The whole listing, pictures aside, should be reproduced exactly.

### RECORDS PROVIDED
* * *

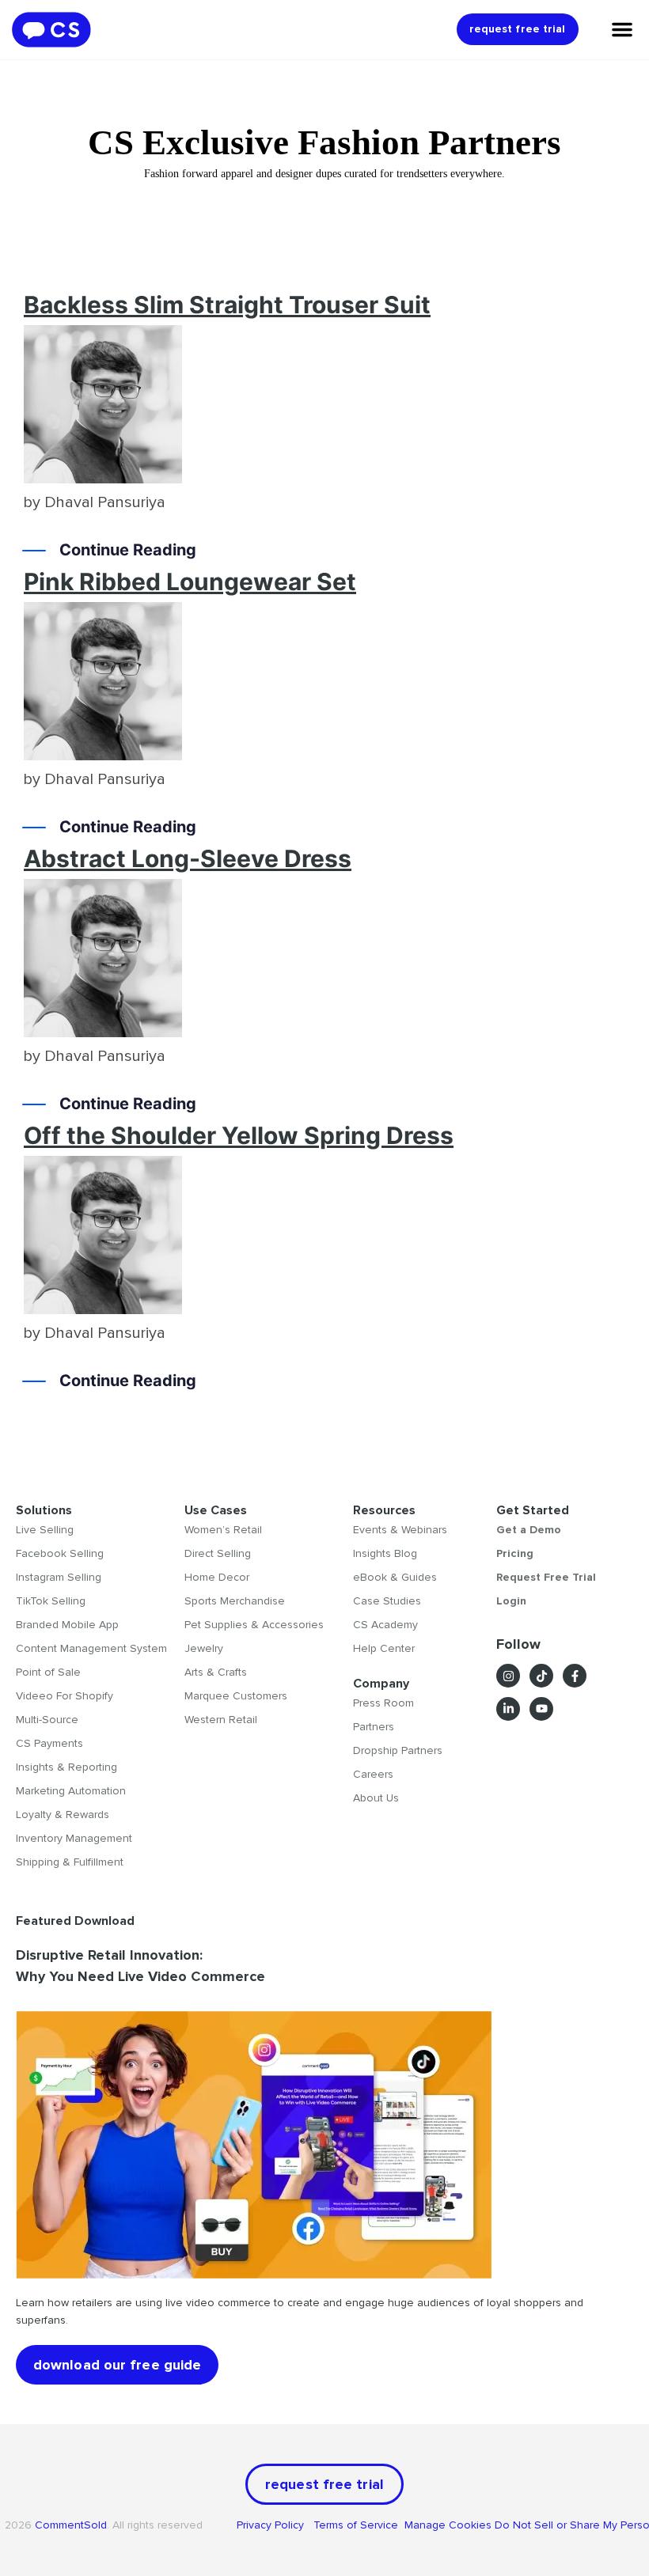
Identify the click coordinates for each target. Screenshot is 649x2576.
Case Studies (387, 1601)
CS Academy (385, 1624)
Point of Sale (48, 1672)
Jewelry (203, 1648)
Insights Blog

* * *

### THE ANSWER
Identify the click coordinates for each target. Screenshot is 649x2576.
Case Studies (387, 1601)
CS Academy (385, 1624)
Point of Sale (48, 1672)
Jewelry (203, 1648)
Insights Blog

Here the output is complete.